C’est le jeu. Un code plus intelligent, de meilleurs outils et un engagement en faveur de la durabilité qui permet d’économiser de l’argent. Les entreprises qui y parviendront ? Elles seront à la tête de la prochaine vague d’innovation.
Principaux enseignements pour les dirigeants
- Investissement durable dans les logiciels : L’optimisation des logiciels permet non seulement de réduire les coûts, mais aussi les émissions de carbone.
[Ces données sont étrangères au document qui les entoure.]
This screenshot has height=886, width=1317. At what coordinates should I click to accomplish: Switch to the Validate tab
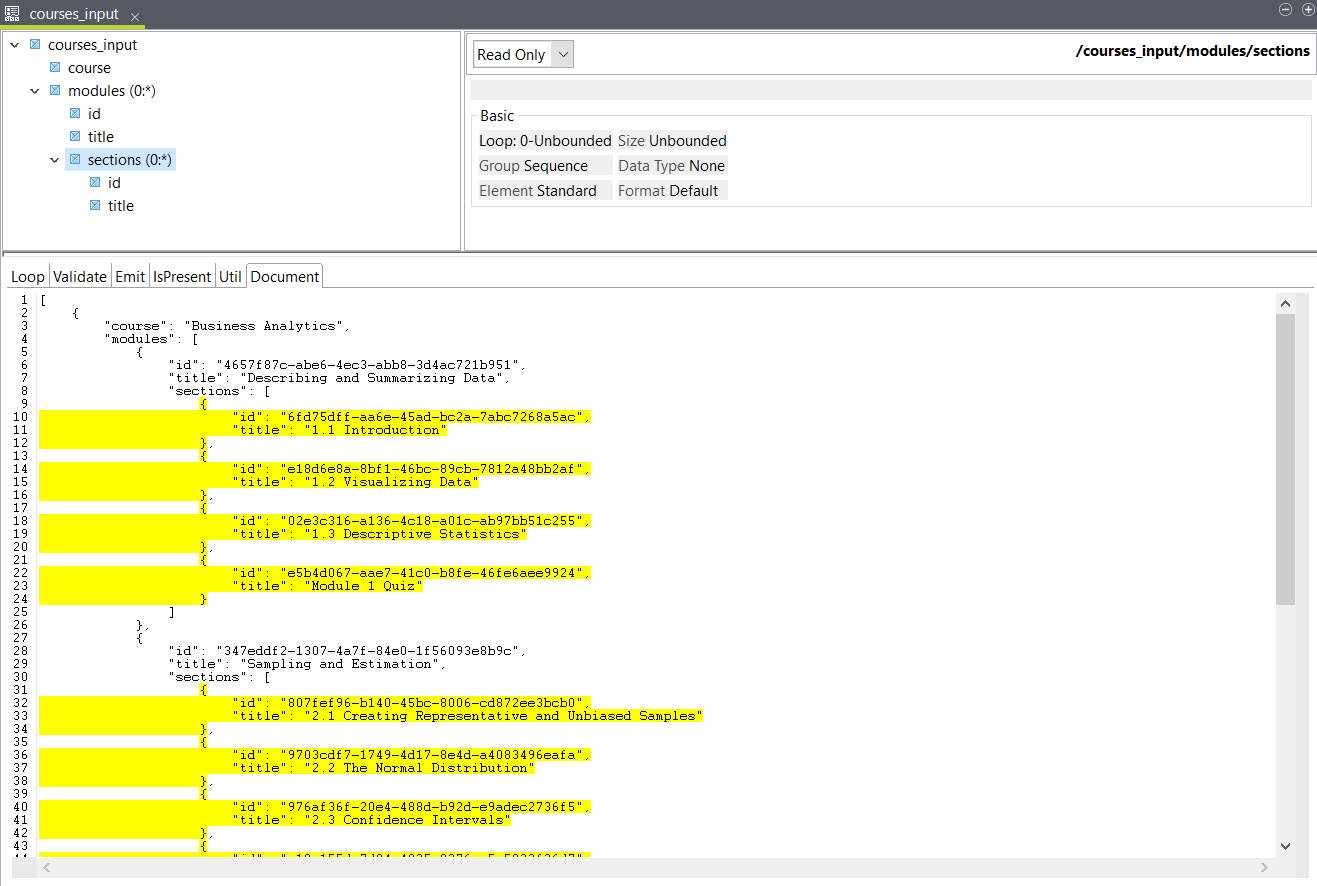[79, 277]
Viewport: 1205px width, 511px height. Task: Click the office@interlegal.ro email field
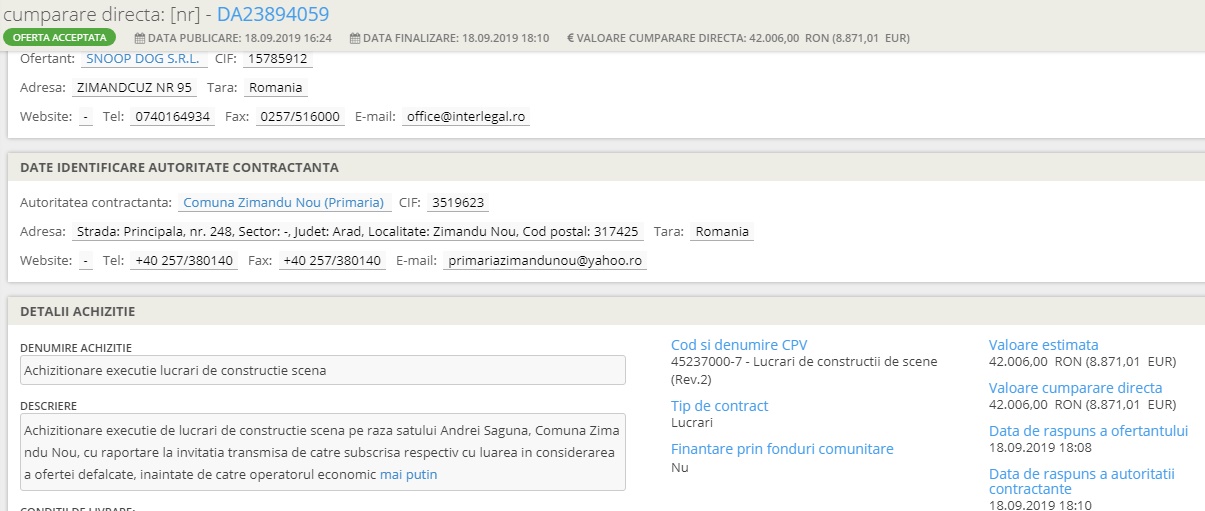(x=465, y=117)
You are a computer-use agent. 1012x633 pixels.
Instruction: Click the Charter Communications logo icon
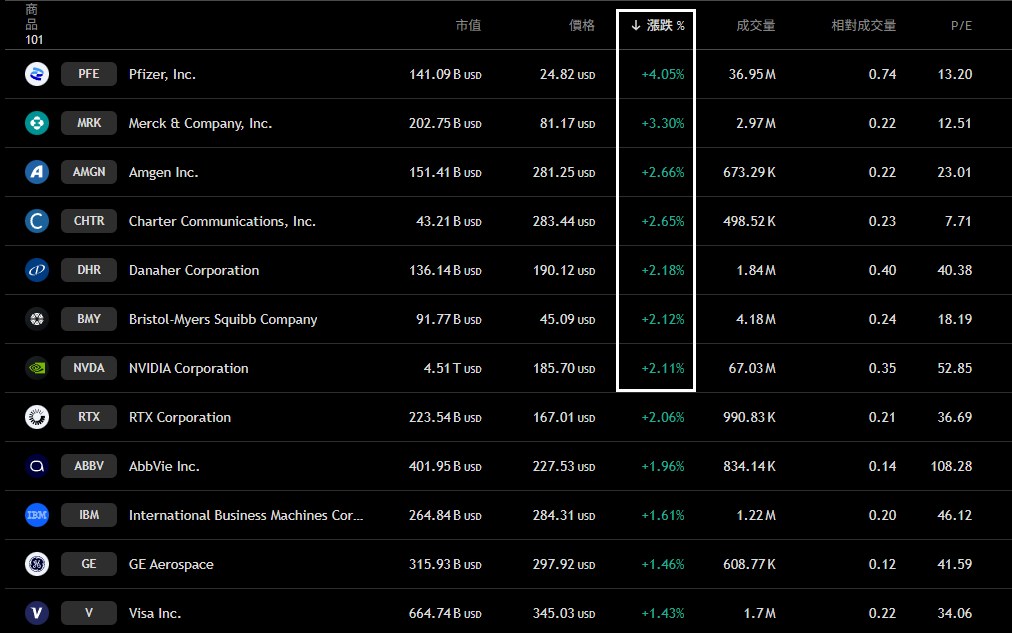tap(37, 221)
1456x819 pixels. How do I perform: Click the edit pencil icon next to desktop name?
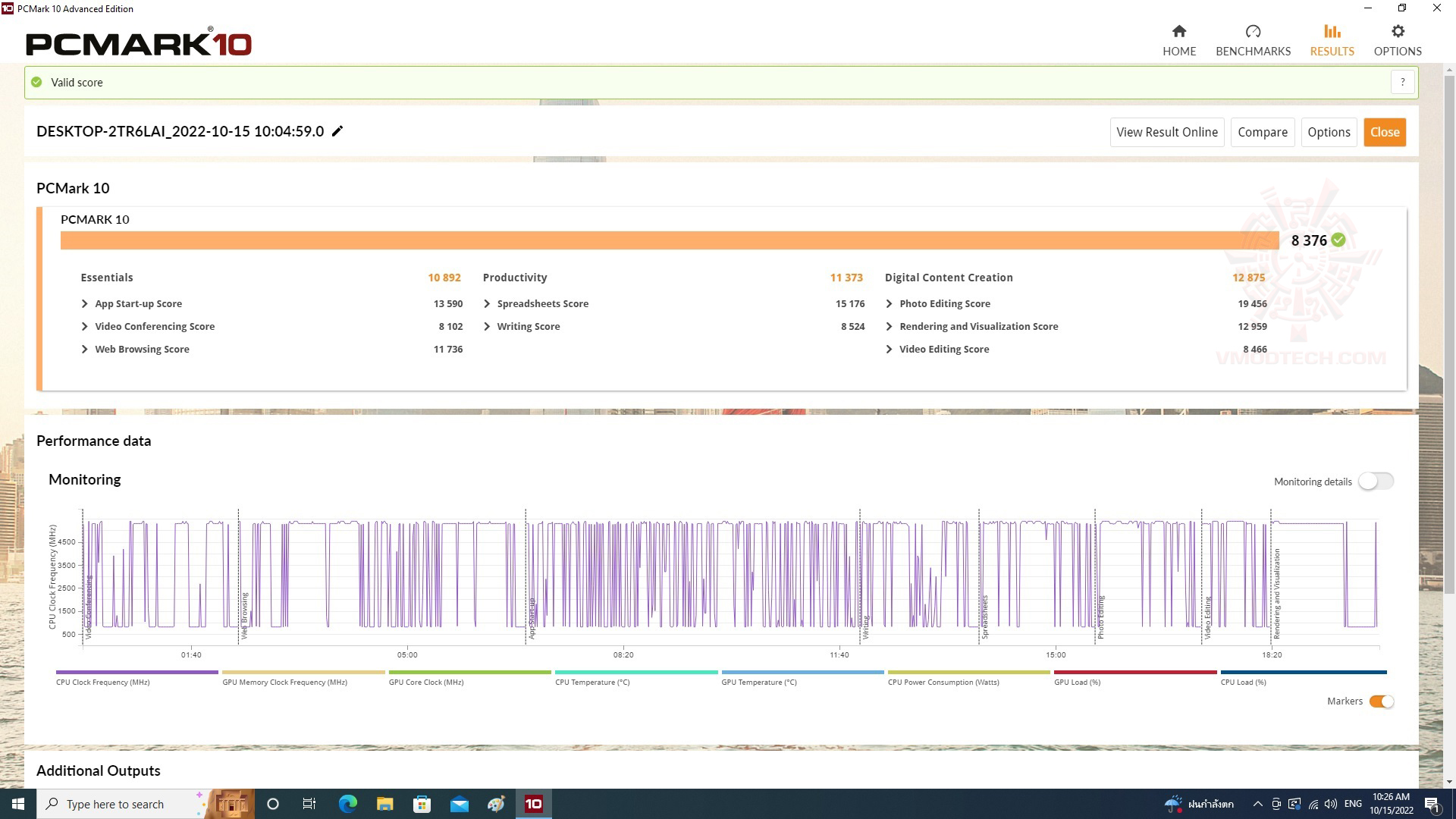[x=339, y=131]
Les dirigeants devraient investir dans le développement de codes plus intelligents afin d’améliorer l’efficacité et de soutenir la durabilité à long terme.
- Remédier aux inefficacités : Les logiciels surchargés et inefficaces augmentent les coûts d’exploitation et mettent à rude épreuve l’infrastructure informatique. Les décideurs doivent donner la priorité à la rationalisation du code afin de minimiser le gaspillage d’énergie et la complexité.
- Mesurer l’impact des logiciels : L’absence de mesures normalisées masque le véritable coût environnemental des logiciels. L’adoption d’outils et de normes émergents, tels que la mesure de l’intensité carbone des logiciels, permet un suivi précis et des améliorations ciblées.
- Pratiques de codage stratégiques : Le choix de langages de programmation efficaces et l’utilisation de techniques d’optimisation intelligentes peuvent réduire considérablement la consommation d’énergie. Les dirigeants devraient mener des initiatives qui équilibrent la performance, le coût et la durabilité afin d’obtenir un avantage concurrentiel.